From Saint Patrick’s Cathedral to the “Today Show,” Rockefeller Center to the billboards at every subway stop, in New York City the weekend before Thanksgiving, you could barely walk three blocks without seeing Notre Dame in some way, shape, or form. Even the Empire State Building was blue and gold. Some online described it as the most obnoxious university doing the most obnoxious thing ever. Students on campus jealously asked one another if they were headed to the Syracuse game. The ninth annual Shamrock Series had officially arrived.
After skipping the tradition last season in order to show off the recently completed Campus Crossroads, Notre Dame hosted the series with renewed fervor. I walked into the Sheraton Hotel at Times Square, and the only comparison I could make was to Disney World. Athletic director Jack Swarbrick was checking in with the receptionist next to me. The grandiose pillars were wallpapered with an unidentifiable player wearing the contentious Yankee-inspired jerseys. A wall projection looped the same panorama shots of campus and financial aid videos that play on the video board during home games. Even my room key was blue and gold.
Notre Dame does theatrics well. This was no exception: the Shamrock Series boasted subway signs, faculty lectures, service opportunities and the band playing all over the city. The weekend was, in my opinion, worth the traffic, long lines, airport terminals and price tag it took to get there. Yankee Stadium was beautiful; the Irish entered at 10-0; a College Football Playoff game loomed on the horizon. For fans, it was the game to be at. For Notre Dame, it was the year to host.
Despite the praise from its attendants, the Shamrock Series is controversial. It is obnoxious; it does add (arguably) unnecessary travel to an already travel- filled season. The Irish tend to struggle at their next game, records show. Yes, with regard to the game itself, it is possibly worth reconsidering. Yet, having seen firsthand the community, spirit, and inspiration the weekend provides, I can say that the series is worth its hype.
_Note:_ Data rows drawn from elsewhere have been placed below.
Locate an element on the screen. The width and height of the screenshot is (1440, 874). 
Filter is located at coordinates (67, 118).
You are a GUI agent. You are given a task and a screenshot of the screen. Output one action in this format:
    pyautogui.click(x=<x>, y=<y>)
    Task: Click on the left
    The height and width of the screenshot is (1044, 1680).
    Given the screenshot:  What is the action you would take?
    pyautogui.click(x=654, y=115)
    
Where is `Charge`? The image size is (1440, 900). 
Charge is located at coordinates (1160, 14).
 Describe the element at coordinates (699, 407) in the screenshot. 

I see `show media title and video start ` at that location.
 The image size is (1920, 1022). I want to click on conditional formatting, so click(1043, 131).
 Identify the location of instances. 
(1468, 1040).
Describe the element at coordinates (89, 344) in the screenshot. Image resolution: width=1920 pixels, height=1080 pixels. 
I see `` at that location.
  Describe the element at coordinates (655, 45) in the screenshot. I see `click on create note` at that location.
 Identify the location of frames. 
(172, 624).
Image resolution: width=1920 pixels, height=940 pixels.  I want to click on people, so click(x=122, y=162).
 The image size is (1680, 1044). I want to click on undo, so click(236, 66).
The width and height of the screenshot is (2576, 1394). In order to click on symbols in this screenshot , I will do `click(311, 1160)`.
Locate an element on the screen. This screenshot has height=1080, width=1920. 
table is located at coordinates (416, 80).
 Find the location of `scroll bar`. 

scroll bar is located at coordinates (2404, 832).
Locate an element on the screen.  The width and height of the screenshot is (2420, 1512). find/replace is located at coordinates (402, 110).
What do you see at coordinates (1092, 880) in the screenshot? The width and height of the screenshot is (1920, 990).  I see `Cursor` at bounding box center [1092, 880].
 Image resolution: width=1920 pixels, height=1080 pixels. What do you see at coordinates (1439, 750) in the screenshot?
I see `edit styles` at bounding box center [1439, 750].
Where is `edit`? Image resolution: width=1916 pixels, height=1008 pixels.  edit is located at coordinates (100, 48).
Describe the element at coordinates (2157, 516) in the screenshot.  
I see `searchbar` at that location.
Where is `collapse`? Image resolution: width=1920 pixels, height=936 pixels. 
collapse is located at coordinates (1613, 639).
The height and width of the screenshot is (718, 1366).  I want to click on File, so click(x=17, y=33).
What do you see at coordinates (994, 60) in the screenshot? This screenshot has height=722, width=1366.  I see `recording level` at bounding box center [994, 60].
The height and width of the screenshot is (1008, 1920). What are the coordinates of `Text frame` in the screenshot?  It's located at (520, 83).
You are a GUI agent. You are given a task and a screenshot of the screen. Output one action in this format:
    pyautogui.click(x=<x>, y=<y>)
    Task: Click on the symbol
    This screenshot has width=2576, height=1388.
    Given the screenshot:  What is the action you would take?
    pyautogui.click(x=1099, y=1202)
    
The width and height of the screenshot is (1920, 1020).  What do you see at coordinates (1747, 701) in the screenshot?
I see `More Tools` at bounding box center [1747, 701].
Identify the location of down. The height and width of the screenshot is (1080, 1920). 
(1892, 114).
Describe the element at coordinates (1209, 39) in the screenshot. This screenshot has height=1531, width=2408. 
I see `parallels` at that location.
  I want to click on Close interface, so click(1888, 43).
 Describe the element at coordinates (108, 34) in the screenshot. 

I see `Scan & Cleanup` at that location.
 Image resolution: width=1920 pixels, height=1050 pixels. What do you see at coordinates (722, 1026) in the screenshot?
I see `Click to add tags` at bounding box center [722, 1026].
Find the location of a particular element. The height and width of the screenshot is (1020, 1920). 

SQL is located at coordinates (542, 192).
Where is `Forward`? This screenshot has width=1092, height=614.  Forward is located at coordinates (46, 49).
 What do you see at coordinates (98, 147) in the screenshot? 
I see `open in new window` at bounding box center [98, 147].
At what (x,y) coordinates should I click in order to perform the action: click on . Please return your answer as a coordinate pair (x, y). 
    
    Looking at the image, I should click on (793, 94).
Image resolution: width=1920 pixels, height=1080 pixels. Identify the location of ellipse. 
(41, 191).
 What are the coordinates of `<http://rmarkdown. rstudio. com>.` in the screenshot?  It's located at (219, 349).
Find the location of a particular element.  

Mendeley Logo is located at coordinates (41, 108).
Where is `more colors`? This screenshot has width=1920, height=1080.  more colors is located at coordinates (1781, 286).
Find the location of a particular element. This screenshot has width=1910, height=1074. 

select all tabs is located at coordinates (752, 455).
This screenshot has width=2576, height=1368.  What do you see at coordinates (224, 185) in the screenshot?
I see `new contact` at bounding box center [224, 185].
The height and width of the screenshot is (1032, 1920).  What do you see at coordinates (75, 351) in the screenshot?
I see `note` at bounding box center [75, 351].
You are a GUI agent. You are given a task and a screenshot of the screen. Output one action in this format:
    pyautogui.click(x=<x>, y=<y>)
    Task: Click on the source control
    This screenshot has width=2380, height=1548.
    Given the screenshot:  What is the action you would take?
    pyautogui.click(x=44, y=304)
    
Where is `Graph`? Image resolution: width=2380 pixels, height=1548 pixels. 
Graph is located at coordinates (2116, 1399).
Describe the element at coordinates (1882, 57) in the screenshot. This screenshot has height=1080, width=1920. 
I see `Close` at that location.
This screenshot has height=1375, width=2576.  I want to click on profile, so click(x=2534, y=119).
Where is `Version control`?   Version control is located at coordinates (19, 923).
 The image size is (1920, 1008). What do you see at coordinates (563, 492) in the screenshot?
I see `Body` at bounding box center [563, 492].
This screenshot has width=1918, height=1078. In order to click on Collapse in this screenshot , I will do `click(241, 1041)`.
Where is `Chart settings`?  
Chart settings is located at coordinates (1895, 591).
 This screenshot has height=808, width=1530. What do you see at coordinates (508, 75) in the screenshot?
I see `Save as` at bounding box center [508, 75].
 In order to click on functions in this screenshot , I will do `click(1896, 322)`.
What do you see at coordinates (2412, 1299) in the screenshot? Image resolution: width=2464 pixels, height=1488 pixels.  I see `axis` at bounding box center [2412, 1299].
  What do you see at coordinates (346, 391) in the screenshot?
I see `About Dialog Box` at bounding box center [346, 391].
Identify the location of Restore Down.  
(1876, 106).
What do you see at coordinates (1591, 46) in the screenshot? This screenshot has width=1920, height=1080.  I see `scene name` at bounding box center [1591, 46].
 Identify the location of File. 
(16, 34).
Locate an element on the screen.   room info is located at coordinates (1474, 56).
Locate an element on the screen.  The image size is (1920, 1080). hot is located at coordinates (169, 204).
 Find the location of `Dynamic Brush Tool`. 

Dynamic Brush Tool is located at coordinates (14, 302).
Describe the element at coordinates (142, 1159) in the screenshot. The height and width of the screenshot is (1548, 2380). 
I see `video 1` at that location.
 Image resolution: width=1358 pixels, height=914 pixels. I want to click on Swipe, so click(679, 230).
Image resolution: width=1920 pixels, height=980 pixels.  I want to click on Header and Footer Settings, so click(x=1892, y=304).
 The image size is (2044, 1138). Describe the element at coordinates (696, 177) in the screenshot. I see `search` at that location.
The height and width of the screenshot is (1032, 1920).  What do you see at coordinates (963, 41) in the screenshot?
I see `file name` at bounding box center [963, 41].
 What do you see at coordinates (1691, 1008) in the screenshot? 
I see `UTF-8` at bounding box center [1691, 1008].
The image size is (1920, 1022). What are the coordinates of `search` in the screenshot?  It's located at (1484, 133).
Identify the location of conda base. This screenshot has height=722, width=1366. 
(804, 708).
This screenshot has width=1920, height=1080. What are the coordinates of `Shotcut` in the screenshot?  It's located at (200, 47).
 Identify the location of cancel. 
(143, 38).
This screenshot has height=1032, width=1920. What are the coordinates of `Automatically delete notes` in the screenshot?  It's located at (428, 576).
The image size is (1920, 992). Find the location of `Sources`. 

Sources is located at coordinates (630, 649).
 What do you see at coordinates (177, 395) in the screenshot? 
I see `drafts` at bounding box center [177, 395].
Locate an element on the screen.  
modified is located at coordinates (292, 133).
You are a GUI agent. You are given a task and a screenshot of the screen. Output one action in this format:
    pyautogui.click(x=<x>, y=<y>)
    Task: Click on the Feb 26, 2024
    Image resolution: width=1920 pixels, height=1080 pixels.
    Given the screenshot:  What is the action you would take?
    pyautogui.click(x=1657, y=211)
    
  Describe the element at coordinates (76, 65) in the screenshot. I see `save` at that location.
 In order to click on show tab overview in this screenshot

That initial comparison was right: the series is Disney World, just one with football jerseys instead of mouse ears.
Aside from the theatrics — and trust me, I love theatrics — I was most affected by the smaller moments during the weekend, the ones which were profoundly “Notre Dame.” When my brothers and I stumbled upon the drumline playing at Rockefeller Center, we watched the band students sing along together: a whole tradition of dancing and chants I had never seen. Seeing Notre Dame apparel on every block and offering a spirited “Go Irish!” as I passed. Leaving Yankee Stadium, the subway I was on got stuck. Trapped underground in that car, I saw band members, recent grads, older alumni, students I knew from class and little kids in blue and gold: a microcosm of the community I have come to call family. We sang the Victory March until the subway started again.
The Series is important not for the bravado, media coverage or even the football. The series provides a piece of home to that exact microcosm I saw on the subway. Yes, it brings in giving society members who go to every game. And students who skip class and drive all night to get there and talk about it for weeks, months and years to come. And alumni from the chosen area who maybe haven’t been to campus in years. And recent grads who take the opportunity to feel like students again. And the fans and the curious and those who only know Notre Dame from “Rudy,” who have never experienced Notre Dame for themselves. For just a weekend, the best of Notre Dame will come to you; that is the promise of the series.
The Shamrock Series is more than a football game or a marketing stunt. It is a moment of spirit at Rockefeller Center. A moment of camaraderie on a street corner. A subway car of strangers singing as one.
The views of this author are not necessarily the views of Scholastic magazine.